Ciel_d_orage_vers_Issoire                                                                Sombre

Le 21 janvier 2011

Tous ceux qui s'adonnent à l'écriture d'un journal ou d'un blog ont quelques complaisances pour leurs rêves ou leurs cauchemars. Ce matin par exemple je pourrais me répandre en de vaines lamentations, ma nuit fut atroce, mais je ne sais pas écrire sous la torture. je vais guetter l'embellie pour m'échapper quelque part au-delà de moi, et de ma douleur.

Que valent les promesses d'amitié éternelle, les serments d'amour définitifs prononcés dans l'extase d'un moment, répétés parfois même des années durant? Rien. Les amants d'hier se déchirent d'autant plus qu'ils se sont aimés, les amis d'autrefois perdent la mémoire, les photos des jours heureux tremblent entre nos doigts. L'amour, ce grand mot encombrant qui nous fait tout confondre, dire tant de bêtises et qui nous blesse finalement à la moindre imprudence, il faudrait pouvoir se contenter de son illusion. C'est impossible pour qui n'a pas le coeur sec, mais quelles douleurs en perspective.

Cinq jours que je planche sur ce texte, des jours interminables. Je me fais peur tout seul en imaginant la suite de ma vie, je ne trouve rien pour me rassurer. Les silences aussi m'obsèdent, la douleur est encore trop forte, beaucoup plus forte que moi. je peut rester des heures seul sans bouger, sans parler, seul au fond de moi dans les ténèbres, le ventre déchiré par l'angoisse. Je savais que ce début d'année serait redoutable et la il m'épouvante. Jamais un manque n'a été plus lourd à porter.

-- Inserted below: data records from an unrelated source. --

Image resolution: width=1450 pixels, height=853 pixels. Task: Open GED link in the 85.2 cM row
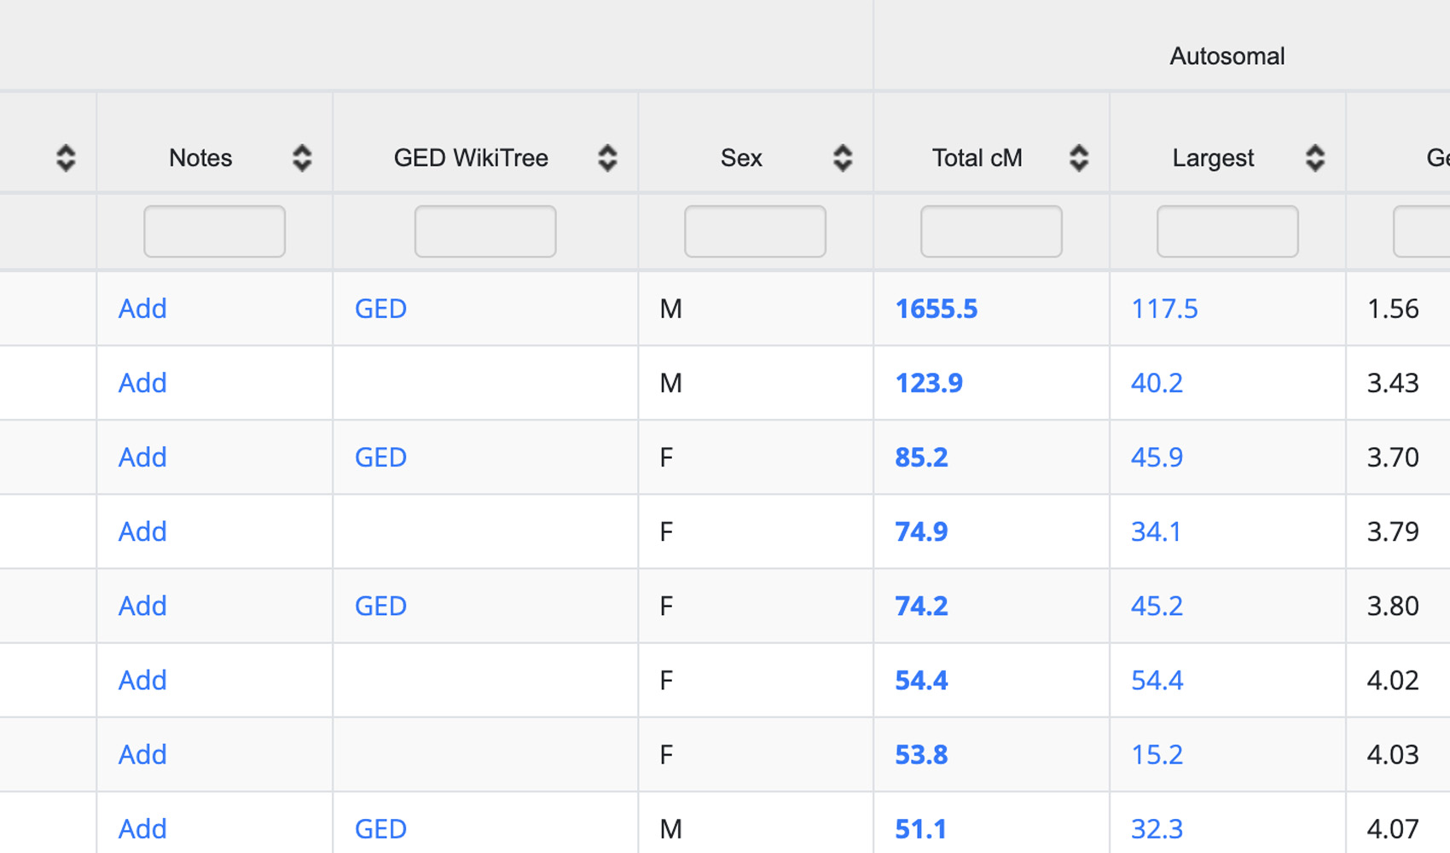click(x=380, y=457)
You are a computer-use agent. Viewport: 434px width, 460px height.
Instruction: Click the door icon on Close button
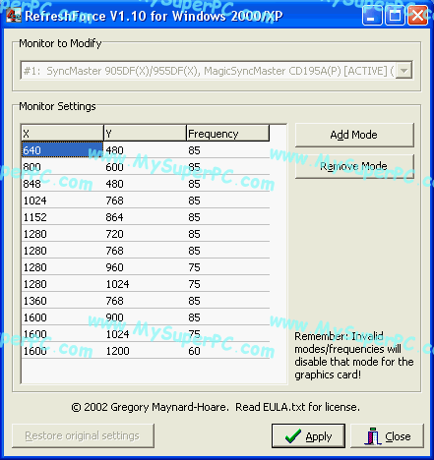(x=372, y=436)
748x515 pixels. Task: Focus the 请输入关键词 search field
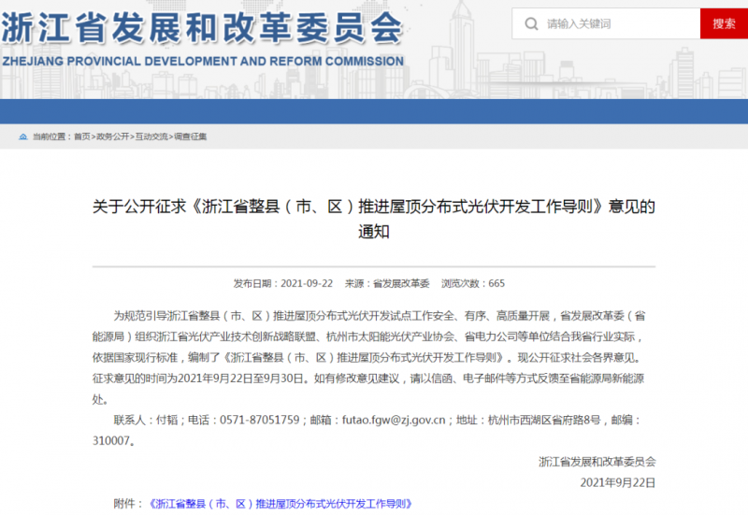[x=606, y=23]
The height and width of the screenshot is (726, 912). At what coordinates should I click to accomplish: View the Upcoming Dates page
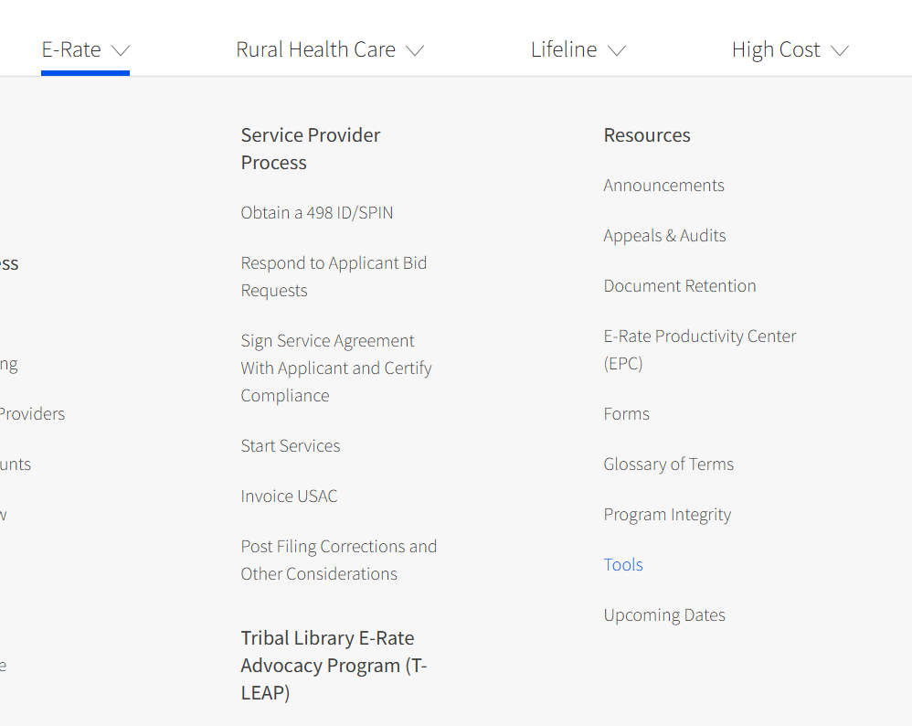(664, 614)
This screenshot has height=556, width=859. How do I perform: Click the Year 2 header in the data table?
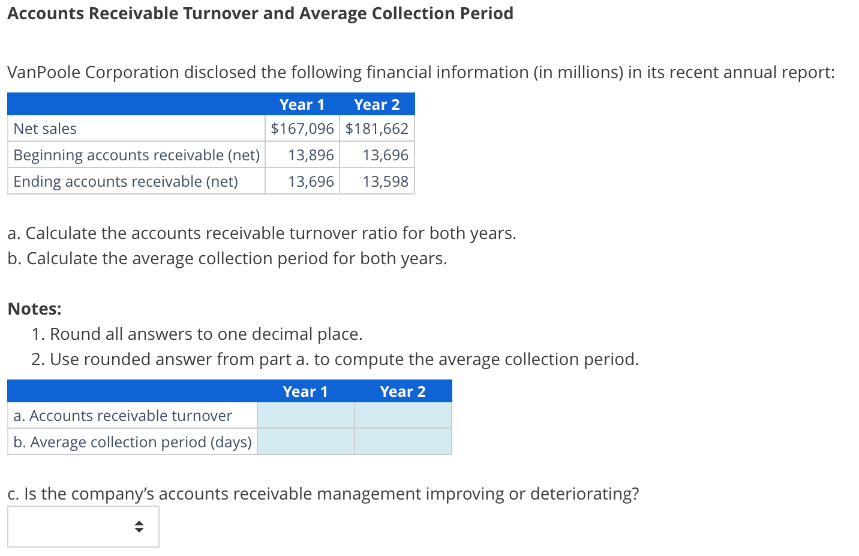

Si je racontais tout ce qui me traverse l'esprit ces temps sans me laisser une minute de répit, si je disais les échafaudages de mon imagination comme autant de cauchemars éveillés, on me prendrait pour un fou. Je déraisonne, mais je le sais. C'est le contraire de la folie. Je ne vois pas comment sortir de là, du moins pas encore. Ce n'est pas vrai que l'on n'attend rien. Desabusé, désemparé, on reste à l'affut d'un sourire, d'une main tendue. Nous attendons toujours quelque chose ou quelqu'un, c'est la définition même de la vie.